- _Исходный текст_
= = = =
Поспешим, однако, вновь истолковать пушкинский «Памятник» не так, как хочется А. Битову. Что указывает здесь на предсмертный характер текста? Вспомним историю создания этого стихотворения Пушкиным. Оно датируется 21 августа 1836 г., и при жизни поэта напечатано не было. Впервые опубликовано в 1841 г. Жуковским в посмертном издании сочинений Пушкина, с многочисленными цензурными искажениями. Только через сорок лет Бартенев в заметке «О стихотворении Пушкина “Памятник”» обнародовал восстановленный текст. Кстати, самим Пушкиным стихотворение озаглавлено не было, но мы всё же будем придерживаться наименования, данного Жуковским, для удобства.
Формально пушкинский «Памятник» является подражанием тридцатой оде Горация «К Мельпомене», откуда взят и латинский эпиграф «Exegi monumentum», а также и подражанием подражанию – аналогичному «Памятнику» Державина, с которым он во многом совпадает и текстуально.
Сложно сказать, собирался ли Пушкин обнародовать свою оду, ведь его современники восприняли бы её, пожалуй, как вопиющую нескромность. Необходимо помнить, что Пушкин при жизни не был провозглашён ни «нашим всем», ни «солнцем русской поэзии – последнее случилось лишь после его гибели. Мы же смотрим на Пушкина из своего времени, когда нерукотворный памятник великого поэта нашёл зримое воплощение в «бронзы многопудье», чем в значительной мере обусловлено наше восприятие этой фигуры.
Но сейчас нас более интересует другая особенность «Памятника» – он является предпоследним законченным стихотворением Пушкина. Об этом редко кто задумывается. Вспомним и бегло рассмотрим всё написанное поэтом после. Список короткий:
1. «Родословная моего героя» (отрывок из сатирической поэмы). Заметьте: отрывок.
= = = =
- _Задание_
Кто впервые напечатал пушкинский «Памятник» и в каком году, если верить тексту выше?

(Сохранённые записи)
= = = =
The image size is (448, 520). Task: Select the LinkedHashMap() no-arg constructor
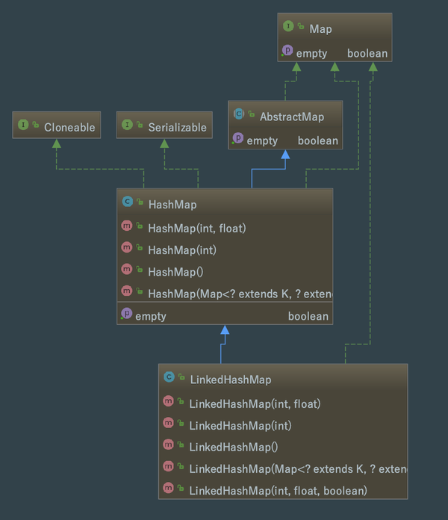[233, 448]
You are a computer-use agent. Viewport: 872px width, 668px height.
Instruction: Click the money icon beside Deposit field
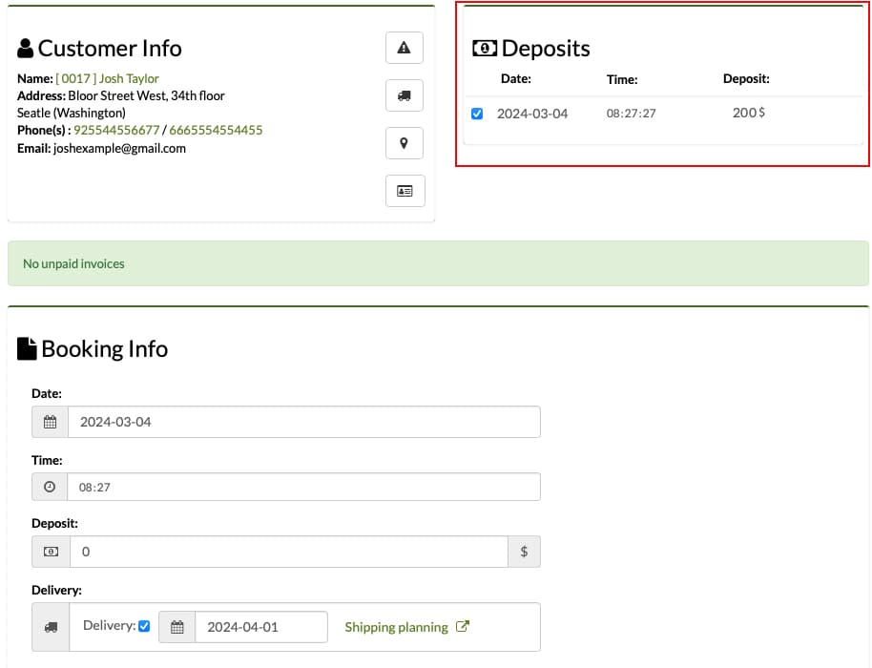pos(52,552)
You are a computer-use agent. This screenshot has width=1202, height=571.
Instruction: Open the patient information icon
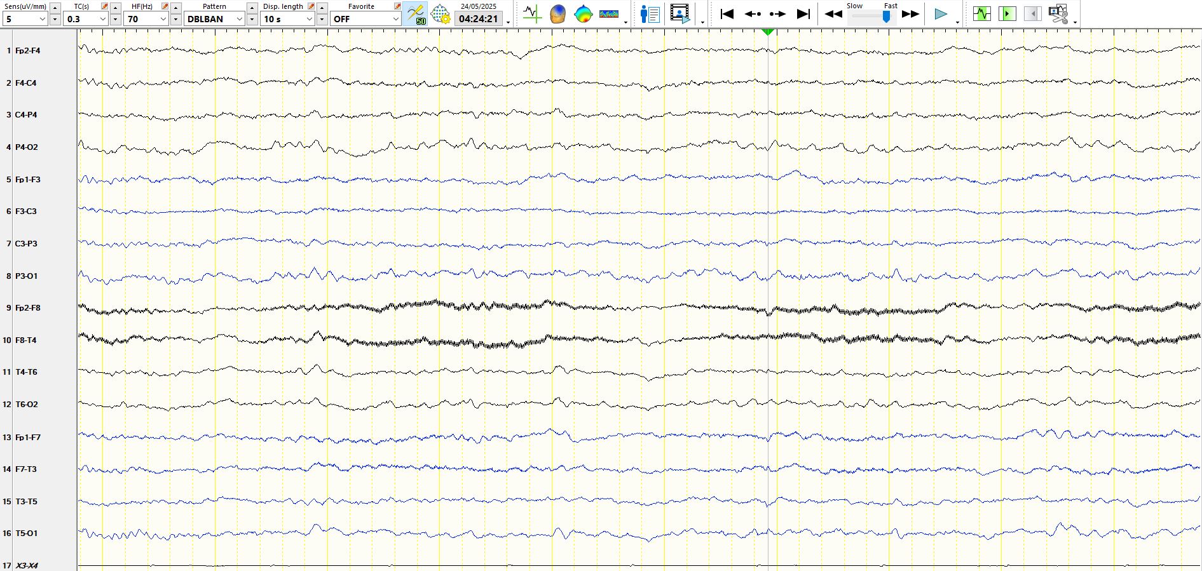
= = = =
- _Полный ответ_
Жуковский, в 1841 году.